Via the Disability Fashion Project Tumblr blog.

Buy It: "The West Wing"

"The West Wing” series is about so many things that its extended depictions of disability take their natural place as just one of many interlocking story lines. President Josiah Bartlett’s “hidden” Multiple Sclerosis echoes the real President Roosevelt’s imperfectly obscured Polio. Although the later years of the show aren’t as good as the first few, the disability depiction improves, showing the President’s progressing disability both as a legitimate personal crisis, and a manageable one that only occasionally interferes with his conduct of “the job”.

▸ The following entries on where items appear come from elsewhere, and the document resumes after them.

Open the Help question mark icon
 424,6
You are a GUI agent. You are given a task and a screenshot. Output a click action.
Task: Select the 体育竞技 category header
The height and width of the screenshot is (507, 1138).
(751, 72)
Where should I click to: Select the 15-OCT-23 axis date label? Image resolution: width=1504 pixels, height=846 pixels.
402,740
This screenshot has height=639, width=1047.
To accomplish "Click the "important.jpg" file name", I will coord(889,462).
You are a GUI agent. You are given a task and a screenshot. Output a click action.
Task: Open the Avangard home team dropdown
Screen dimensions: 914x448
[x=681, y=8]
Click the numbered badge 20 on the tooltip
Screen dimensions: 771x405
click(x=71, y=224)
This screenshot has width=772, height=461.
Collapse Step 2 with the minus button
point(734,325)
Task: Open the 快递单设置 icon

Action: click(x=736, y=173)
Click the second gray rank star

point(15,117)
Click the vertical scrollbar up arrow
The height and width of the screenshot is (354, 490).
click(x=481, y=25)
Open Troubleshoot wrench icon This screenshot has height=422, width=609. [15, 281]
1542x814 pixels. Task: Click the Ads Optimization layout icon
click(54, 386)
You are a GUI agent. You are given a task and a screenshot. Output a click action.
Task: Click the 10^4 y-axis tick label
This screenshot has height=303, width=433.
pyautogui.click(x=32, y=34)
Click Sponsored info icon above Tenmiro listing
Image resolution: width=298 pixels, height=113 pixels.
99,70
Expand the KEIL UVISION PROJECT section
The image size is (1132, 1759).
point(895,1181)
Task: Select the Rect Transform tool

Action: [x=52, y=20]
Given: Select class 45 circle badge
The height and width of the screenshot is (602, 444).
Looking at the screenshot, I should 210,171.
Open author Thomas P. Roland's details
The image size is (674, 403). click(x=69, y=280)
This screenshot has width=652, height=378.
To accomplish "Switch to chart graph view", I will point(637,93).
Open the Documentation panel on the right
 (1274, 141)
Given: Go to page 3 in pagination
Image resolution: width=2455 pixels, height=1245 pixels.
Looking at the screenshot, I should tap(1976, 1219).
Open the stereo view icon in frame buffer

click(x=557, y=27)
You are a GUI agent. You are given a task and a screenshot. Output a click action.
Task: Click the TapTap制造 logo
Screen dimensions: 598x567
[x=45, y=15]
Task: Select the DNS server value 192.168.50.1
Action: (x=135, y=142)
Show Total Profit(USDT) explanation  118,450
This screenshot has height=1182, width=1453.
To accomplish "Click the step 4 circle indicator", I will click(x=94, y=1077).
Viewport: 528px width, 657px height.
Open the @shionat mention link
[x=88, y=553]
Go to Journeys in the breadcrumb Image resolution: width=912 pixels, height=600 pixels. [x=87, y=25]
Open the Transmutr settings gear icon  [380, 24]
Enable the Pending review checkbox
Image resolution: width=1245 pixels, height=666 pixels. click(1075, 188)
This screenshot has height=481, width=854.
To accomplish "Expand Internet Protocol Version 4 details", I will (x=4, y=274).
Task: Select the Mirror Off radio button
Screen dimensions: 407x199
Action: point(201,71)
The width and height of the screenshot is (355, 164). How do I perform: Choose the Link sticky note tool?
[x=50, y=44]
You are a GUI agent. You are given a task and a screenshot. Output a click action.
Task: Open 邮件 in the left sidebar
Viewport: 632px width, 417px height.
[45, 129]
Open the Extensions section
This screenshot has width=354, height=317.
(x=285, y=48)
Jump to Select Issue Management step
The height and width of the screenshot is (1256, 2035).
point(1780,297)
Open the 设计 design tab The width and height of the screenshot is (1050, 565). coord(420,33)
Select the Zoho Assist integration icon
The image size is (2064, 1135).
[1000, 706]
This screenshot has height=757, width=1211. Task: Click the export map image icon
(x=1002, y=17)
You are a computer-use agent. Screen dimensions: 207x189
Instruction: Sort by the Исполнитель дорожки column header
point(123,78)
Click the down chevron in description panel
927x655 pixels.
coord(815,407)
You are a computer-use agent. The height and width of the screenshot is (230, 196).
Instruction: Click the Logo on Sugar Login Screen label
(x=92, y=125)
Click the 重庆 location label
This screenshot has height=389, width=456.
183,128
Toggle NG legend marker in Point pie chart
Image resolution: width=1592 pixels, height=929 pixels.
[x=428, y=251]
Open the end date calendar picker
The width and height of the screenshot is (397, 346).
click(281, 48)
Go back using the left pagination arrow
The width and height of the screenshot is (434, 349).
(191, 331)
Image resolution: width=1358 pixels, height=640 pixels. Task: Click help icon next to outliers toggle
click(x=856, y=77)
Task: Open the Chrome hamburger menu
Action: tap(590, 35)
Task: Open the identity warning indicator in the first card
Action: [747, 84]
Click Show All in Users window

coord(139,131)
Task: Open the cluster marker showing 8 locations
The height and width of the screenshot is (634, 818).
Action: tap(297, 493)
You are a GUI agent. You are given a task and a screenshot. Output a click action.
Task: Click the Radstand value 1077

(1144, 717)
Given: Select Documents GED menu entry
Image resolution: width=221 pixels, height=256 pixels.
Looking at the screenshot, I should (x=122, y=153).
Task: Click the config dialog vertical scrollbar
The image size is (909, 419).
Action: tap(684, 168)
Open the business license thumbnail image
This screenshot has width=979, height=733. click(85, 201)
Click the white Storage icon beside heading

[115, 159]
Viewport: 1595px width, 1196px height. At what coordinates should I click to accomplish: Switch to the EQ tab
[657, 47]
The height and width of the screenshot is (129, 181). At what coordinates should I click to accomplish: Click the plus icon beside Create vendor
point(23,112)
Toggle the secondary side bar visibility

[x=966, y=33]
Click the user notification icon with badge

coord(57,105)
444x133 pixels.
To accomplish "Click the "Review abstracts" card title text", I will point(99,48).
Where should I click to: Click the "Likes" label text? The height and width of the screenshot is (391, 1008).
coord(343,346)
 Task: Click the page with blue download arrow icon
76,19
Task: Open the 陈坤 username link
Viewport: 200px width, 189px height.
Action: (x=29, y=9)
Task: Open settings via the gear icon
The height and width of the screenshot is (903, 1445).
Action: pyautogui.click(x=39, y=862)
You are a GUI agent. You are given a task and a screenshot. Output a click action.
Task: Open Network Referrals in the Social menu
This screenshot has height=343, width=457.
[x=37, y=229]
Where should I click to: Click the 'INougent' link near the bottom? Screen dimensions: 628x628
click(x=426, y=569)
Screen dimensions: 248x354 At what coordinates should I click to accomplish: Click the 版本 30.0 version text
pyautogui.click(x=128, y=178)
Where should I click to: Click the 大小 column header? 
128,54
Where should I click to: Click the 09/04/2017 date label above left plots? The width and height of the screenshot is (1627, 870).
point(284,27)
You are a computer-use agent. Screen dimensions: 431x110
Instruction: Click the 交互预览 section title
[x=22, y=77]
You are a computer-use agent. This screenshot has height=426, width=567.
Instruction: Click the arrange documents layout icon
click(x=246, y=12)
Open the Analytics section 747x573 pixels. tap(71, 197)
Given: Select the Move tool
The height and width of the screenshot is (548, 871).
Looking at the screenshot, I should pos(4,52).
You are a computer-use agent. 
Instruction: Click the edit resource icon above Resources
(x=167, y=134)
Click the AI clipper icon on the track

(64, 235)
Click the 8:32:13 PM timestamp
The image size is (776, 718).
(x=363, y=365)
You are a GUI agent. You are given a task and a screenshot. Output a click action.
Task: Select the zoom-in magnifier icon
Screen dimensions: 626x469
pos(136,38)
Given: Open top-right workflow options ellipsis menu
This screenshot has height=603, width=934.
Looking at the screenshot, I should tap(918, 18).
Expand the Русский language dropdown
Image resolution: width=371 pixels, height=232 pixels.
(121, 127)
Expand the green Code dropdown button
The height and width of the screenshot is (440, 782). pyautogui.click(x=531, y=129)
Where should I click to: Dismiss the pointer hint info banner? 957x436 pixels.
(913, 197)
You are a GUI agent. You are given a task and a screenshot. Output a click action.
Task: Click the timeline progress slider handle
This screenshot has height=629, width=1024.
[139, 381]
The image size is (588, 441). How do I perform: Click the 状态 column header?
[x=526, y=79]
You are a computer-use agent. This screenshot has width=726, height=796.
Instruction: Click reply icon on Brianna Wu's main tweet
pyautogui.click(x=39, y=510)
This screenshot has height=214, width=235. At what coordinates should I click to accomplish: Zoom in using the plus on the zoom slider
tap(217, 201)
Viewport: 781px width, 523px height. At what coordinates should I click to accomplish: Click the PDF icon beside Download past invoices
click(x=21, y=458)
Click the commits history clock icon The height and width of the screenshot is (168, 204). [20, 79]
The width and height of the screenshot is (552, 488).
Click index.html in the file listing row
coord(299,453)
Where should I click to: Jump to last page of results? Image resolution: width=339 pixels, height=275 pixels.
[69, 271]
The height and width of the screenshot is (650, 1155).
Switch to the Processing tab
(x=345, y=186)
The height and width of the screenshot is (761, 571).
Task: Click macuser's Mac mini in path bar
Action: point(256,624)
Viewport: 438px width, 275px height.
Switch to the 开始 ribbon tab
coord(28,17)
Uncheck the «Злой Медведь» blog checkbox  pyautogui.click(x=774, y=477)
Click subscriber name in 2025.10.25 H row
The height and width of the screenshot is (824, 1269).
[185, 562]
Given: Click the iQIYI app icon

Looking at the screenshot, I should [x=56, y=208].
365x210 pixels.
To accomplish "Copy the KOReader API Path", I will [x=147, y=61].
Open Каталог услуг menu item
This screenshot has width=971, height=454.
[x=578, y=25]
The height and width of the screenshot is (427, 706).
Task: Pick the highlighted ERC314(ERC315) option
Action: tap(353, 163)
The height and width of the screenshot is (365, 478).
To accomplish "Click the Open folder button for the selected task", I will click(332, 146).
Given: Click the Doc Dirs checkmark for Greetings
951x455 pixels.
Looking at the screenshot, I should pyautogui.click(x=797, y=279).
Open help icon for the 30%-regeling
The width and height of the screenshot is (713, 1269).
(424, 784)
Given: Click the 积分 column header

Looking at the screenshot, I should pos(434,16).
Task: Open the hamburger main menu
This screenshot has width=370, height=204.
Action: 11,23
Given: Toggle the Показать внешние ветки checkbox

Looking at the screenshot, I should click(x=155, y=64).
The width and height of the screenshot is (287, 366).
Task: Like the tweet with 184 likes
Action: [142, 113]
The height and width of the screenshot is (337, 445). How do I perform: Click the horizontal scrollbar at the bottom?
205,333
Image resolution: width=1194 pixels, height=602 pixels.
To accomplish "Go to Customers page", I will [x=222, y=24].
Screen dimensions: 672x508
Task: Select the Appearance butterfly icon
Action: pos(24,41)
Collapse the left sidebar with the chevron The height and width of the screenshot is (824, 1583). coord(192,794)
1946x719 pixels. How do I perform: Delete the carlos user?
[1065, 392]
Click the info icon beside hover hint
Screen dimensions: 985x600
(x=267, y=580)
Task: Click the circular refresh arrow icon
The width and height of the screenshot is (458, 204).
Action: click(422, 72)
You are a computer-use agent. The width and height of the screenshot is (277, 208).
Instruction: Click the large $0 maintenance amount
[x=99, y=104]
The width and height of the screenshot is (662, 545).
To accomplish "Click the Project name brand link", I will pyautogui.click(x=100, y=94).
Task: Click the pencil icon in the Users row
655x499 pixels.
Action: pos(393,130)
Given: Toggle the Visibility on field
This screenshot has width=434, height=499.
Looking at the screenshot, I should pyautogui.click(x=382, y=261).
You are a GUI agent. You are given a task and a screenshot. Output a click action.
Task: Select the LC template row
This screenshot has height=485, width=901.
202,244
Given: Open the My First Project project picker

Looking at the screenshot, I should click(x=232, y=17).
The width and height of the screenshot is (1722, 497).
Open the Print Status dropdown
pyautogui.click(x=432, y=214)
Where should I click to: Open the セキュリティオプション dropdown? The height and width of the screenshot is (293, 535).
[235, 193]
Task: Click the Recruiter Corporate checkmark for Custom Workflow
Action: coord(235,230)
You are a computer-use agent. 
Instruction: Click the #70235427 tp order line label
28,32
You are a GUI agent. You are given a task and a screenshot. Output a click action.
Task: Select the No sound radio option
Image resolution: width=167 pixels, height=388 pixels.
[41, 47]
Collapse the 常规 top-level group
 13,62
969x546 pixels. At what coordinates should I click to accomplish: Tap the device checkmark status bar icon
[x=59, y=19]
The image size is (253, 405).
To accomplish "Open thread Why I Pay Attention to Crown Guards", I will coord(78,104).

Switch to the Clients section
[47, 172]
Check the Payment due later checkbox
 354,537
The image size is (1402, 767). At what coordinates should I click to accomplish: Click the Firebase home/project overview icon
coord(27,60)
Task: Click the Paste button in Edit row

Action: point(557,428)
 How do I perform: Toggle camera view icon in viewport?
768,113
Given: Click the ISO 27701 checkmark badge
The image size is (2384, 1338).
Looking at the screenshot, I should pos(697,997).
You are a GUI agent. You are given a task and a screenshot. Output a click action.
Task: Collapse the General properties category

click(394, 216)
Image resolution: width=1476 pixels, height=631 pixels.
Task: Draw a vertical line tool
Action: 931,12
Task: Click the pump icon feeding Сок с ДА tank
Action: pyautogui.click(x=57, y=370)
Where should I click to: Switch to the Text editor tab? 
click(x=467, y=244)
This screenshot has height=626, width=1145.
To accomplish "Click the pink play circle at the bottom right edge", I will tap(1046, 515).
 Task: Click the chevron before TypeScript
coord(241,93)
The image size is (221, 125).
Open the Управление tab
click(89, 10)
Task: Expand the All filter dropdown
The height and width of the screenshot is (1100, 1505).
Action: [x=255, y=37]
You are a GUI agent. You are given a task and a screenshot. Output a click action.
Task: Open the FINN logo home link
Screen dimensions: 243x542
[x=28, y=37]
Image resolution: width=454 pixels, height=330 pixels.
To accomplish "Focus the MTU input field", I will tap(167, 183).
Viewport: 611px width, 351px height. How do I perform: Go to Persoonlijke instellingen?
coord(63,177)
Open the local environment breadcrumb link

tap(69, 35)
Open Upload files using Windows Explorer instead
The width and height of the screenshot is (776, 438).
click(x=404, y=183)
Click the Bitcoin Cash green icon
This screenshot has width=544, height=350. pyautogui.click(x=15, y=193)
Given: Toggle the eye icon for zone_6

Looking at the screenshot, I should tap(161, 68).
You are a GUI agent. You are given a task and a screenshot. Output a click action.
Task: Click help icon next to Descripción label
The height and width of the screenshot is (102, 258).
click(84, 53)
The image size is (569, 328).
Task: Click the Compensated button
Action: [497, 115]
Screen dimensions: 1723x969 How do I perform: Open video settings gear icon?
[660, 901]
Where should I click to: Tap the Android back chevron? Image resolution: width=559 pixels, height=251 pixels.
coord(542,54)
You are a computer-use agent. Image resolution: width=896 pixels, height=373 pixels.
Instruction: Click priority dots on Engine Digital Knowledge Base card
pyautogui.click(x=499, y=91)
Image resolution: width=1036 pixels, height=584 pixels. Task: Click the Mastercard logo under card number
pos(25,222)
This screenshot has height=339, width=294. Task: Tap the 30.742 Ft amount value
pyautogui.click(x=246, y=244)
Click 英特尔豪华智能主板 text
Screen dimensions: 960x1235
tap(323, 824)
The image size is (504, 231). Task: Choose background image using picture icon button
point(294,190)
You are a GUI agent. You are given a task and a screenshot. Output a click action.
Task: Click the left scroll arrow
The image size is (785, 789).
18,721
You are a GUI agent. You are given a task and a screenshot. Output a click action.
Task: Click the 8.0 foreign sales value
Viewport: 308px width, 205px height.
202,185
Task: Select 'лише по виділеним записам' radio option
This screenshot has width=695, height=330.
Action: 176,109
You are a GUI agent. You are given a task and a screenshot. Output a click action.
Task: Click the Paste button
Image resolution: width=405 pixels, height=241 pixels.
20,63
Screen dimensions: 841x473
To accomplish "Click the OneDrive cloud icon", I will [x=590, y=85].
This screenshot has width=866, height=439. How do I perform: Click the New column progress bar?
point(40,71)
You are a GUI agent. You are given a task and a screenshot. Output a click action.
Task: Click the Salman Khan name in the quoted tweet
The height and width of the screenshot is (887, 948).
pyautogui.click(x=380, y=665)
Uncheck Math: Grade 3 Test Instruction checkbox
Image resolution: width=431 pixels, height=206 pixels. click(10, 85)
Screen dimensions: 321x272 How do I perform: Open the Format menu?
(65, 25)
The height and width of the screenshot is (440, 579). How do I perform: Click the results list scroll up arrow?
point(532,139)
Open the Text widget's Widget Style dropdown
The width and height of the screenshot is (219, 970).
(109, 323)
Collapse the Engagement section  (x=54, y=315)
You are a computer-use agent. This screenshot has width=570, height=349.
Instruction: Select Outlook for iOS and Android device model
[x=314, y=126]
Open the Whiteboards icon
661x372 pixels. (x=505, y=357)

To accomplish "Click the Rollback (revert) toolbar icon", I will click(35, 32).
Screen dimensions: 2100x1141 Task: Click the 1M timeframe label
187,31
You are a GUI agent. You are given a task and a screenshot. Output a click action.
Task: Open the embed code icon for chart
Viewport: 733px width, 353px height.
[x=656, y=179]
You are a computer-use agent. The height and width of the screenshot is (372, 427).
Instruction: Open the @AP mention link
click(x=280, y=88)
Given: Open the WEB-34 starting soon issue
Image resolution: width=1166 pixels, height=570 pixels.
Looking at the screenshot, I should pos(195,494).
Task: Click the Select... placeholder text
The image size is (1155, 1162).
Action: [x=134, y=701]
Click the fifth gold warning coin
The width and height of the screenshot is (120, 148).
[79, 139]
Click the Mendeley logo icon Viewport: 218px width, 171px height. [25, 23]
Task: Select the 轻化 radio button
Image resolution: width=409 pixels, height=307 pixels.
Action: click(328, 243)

It’s such a bonus to that we get another disability depiction, in the recurring character Joey Lucas, the political pollster who is deaf, played by Marlee Matlin. Her introductory scene, in which a drunk Josh Lyman struggles to understand that she is deaf, and the guy with her is her Sign Language Interpreter, is one of the funniest scenes in the entire series.

Two Views Of Autism

Ideas topic icon
Julia Belluz, Vox.com - August 28, 2014
"What's more, autism spectrum disorders — which causes social impairment and stifles people's ability to communicate — still represents significant suffering globally. 'The burden of disease caused by the disorders is not only high in children but continues throughout the lifespan into adulthood,' says Baxter. In 2010, autism spectrum disorders caused 7.7 million person-years of healthy life lost, around the world."
Two of Vox.com's strengths are explaining things, and dampening hysteria with actual information. I am glad to see them take on the supposed explosive growth of autism. I would love even more for Vox.com do a followup addressing the radically different conceptions of autism that most autistic people, and those of us who read and write disability blogs know about, but most people don’t.

“Suffering” and “healthy life lost” provide an unusually clear picture of the divide between two fundamentally different ways of understanding autism.

The traditional, medical view is that autistic people "suffer from” autism. And because autism apparently means autistic people have no personalities or points of view of their own, families suffer even more, from the stress and anguish of having kids with autism. If they really thought about it, most people would probably say that “autistic” and “healthy” are incompatible concepts, and that autism is one of the most dread of diseases, the very opposite of, "I don't care if it's a boy or a girl. I just want it to be healthy!"

The Neurodiversity or Autism Acceptance views of autism do not deny that autism exists or that it is difficult. Nor do they deny that there is suffering. The difference is where the suffering is thought to come from. In this alternative view, autism is not always inherently painful or debilitating. Rather, it is non-autistic people's lack of understanding of autism and, their pathologizing approaches to it, that cause autistic people to suffer most.

I wonder if and when these different paradigms of autism … and of other disabilities, too … will become more widely known. It seems like an important thing to at least be aware of.